On the 30th and 31st of July 2012 two spectacular failures occurred in the Indian national electricity system resulting in hundreds of millions of people being left without electricity for much of the day.  A natural reaction in the West is to assume that these failures were caused by badly designed or maintained electrical systems and this might be true if the failures had originated in the local distribution networks. But in fact, Power Grid Corporation, the transmission operator, is actually considered to be one of the best run parts of the Indian grid.  It is ironic that it was the “best” part of the system that failed.

The failures occurred during the night, when the primary users are trains, irrigation pumps, air conditioners, and night-running industries.  It appears that the Northern Grid was drawing power from the Western grid, which had a surplus of generation.  This is a normal operating situation.  Then a tie-line – an inter-connection between the Northern and Western grids – tripped.  This is also not unusual, although in this case, it appears that the normal backup procedures also failed.

What then happened, leading over a period of one to two hours to the collapse of both grids, was in large part an information failure.  Although the tie-lines were becoming overloaded, since one of them had tripped, key network management signals – the grid frequency and the Availability-Based Tariffs – continued to encourage the transfer of power between the two grids.  As a result the state-level distribution networks continued to draw power.  A significant contributing factor is believed to have been the policy that makes power for irrigation free for farmers and hence a key balancing mechanism was absent.  This is a very large, quite modern grid, but it is far from being a Smart Grid.  Two major elements of information engineering were missing here.

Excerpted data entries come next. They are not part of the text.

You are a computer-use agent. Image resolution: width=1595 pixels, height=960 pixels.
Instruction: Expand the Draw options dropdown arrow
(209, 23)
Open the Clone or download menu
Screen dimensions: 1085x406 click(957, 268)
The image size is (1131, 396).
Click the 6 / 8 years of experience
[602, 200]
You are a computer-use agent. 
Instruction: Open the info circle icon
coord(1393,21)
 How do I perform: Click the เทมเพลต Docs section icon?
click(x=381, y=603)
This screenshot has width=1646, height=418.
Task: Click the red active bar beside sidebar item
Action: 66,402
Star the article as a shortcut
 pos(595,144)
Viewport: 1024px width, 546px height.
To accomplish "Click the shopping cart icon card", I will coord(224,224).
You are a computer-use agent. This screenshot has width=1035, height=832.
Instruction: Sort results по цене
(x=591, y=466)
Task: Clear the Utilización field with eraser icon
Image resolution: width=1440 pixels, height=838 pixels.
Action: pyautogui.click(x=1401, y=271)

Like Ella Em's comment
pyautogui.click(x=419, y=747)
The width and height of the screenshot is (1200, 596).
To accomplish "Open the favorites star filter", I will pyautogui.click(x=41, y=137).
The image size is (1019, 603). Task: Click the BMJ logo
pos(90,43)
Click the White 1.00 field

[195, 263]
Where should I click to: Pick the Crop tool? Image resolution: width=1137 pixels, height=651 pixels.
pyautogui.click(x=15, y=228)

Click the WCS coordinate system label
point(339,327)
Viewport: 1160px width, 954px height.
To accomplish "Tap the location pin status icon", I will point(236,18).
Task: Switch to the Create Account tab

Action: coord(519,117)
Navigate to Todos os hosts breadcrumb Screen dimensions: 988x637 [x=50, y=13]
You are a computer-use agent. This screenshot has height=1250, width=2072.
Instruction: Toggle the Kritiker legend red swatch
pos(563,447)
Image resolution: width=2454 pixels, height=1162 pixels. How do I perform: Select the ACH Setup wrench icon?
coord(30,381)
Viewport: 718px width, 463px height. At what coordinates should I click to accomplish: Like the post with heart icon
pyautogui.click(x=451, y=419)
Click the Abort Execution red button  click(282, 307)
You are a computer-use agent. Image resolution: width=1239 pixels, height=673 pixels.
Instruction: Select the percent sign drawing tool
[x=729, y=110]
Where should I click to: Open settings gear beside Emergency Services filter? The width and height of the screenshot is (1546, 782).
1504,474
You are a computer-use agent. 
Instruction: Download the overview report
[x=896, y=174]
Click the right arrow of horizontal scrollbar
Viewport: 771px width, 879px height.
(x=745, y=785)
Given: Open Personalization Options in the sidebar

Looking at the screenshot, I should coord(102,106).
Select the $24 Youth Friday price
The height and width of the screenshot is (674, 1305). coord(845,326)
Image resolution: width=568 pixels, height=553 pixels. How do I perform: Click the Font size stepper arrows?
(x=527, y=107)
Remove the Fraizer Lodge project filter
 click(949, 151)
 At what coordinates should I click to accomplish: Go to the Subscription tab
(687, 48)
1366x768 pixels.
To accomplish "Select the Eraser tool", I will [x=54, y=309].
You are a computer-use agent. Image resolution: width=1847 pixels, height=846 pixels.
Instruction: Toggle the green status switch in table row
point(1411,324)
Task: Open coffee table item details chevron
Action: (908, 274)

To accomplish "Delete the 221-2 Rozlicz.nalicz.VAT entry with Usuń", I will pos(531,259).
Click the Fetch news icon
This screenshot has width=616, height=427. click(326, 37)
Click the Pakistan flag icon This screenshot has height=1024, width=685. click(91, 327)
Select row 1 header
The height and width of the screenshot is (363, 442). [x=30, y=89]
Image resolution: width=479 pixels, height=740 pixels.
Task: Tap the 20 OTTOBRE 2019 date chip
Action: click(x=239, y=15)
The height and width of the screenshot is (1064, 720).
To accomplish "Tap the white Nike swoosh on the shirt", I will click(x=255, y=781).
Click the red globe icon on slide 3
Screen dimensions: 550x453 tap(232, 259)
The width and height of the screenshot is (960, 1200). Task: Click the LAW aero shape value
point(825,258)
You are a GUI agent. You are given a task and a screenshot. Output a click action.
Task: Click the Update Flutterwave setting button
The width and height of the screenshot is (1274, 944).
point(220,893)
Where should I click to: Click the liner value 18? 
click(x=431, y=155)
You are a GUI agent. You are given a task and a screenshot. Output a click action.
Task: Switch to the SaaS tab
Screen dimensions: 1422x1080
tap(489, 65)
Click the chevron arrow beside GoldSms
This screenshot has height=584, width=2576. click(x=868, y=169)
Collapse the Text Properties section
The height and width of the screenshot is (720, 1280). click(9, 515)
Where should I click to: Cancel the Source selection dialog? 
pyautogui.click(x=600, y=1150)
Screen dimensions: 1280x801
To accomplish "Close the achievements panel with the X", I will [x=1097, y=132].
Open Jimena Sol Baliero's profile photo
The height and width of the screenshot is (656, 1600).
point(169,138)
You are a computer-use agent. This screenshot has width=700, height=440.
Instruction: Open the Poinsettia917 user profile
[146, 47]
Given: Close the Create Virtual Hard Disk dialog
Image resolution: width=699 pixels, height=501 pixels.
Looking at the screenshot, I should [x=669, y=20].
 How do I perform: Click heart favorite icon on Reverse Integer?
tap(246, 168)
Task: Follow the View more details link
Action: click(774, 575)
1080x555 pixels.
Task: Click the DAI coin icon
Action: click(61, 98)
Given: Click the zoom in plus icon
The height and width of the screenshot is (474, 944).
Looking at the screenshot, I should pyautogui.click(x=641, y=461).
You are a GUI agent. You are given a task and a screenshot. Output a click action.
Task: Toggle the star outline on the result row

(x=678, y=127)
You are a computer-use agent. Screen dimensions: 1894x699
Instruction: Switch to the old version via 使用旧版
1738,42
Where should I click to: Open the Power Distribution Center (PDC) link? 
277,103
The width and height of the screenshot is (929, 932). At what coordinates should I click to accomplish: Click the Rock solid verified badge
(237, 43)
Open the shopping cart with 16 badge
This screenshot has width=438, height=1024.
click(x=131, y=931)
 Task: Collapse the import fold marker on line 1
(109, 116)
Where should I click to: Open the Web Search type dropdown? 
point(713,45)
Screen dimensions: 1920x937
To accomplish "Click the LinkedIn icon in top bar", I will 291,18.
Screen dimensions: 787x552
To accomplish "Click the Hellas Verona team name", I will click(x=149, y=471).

First, although the grids are well instrumented, no mechanism existed to aggregate and interpret the quasi-real-time information from thousands of sensors scattered across some millions of square kilometers.  Under normal conditions, the system can enable the operators to identify and correct single, localized failures, but on the edge of many widespread failures, it would have been unclear how to respond.

Second, although information about the actual system state is collected every five minutes, there is no provision for predicting the future evolution.  Again in normal circumstances, the system evolves gradually and linearly in a way that is understandable to human operators.  But a complex system of systems on the edge of a massive instability is beyond human comprehension.  The operators had no way to foresee the catastrophe nor anyway to simulate the outcomes of potential mitigation actions that they could take.

The result was a domino cascade of shutdowns across the distribution networks.  The local distribution networks in India are famously unreliable however so many businesses and even private residences have backup power supplies.  Given that the failures occurred during the night, these consumers may not even have been aware of what happened for some hours.

Restarting a grid from this kind of failure is also a major challenge.  Each time a breaker is re-closed in the distribution network, it is like a car whose engine is running being jammed into gear without the use of the clutch.  There is no gradual “fade in”.  The breaker closes and your lights come on.  That sudden demand surges back up the distribution and transmission networks and back to the generators.  In India there must have been tens of thousands of such events and again no way to coordinate them to smooth the restart.

Other nations throughout the world with similarly large grids should take heed from these disasters, since with few exceptions – China, Japan, Korea, parts of Europe – their information engineering is no better.  As we put ever increasing stress on our man-made infrastructures and on the natural environment, we are pushing thousands if not millions of such complex systems of systems ever closer to their limits of stability.  In these limits, all that may be required is the literal “butterfly flapping its wings” to trigger the kind of meltdown we have seen here.  Indeed the 2003 meltdown in Italy was believed to be caused by a tree branch in Switzerland brushing against a high-voltage power line.  Worse, in some cases it may not possible ever to return the system to its previous, quasi-stable state.

(With many thanks to my colleagues in IBM’s Energy and Utility Industry group.)